## WHAT IS EXPECTED
What is the count of lines below that include "computer"? Reply with nothing else.

Stored data entries:

*** Block opens ***

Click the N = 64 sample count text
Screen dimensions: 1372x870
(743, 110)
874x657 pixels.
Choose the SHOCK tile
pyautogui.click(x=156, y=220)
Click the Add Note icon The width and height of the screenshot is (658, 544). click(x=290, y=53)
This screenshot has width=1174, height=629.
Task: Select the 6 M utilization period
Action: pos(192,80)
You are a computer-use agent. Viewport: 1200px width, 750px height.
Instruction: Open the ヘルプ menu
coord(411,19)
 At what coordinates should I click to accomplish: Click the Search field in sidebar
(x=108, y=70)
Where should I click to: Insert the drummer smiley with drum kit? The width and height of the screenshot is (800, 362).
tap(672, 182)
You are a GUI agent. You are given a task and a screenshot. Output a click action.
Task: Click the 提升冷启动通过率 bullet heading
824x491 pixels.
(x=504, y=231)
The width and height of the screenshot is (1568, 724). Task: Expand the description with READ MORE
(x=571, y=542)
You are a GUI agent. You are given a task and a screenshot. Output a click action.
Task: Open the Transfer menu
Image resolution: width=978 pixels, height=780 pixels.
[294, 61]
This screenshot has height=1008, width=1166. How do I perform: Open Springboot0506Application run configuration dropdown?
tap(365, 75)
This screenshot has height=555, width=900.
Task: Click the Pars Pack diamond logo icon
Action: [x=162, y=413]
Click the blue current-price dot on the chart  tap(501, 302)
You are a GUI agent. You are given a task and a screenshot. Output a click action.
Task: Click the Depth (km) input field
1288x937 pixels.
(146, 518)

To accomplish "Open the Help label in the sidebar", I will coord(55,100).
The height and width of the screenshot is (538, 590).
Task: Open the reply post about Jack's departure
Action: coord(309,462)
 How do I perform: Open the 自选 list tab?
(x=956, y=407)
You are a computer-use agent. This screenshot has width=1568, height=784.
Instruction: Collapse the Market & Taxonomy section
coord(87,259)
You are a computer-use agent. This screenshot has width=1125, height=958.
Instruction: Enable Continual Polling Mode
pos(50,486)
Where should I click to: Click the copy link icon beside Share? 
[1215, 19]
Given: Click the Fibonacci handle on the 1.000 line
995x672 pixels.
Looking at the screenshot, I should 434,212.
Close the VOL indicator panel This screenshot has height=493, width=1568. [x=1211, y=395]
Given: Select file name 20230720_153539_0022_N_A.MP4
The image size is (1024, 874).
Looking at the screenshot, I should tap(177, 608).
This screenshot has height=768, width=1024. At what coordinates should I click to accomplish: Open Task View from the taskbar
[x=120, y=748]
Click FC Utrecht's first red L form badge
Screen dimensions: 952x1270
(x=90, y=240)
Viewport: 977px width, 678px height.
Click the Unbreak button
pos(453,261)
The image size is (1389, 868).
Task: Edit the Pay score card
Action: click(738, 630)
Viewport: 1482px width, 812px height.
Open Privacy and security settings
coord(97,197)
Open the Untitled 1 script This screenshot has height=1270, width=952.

*** Block closes ***

## SOLUTION
3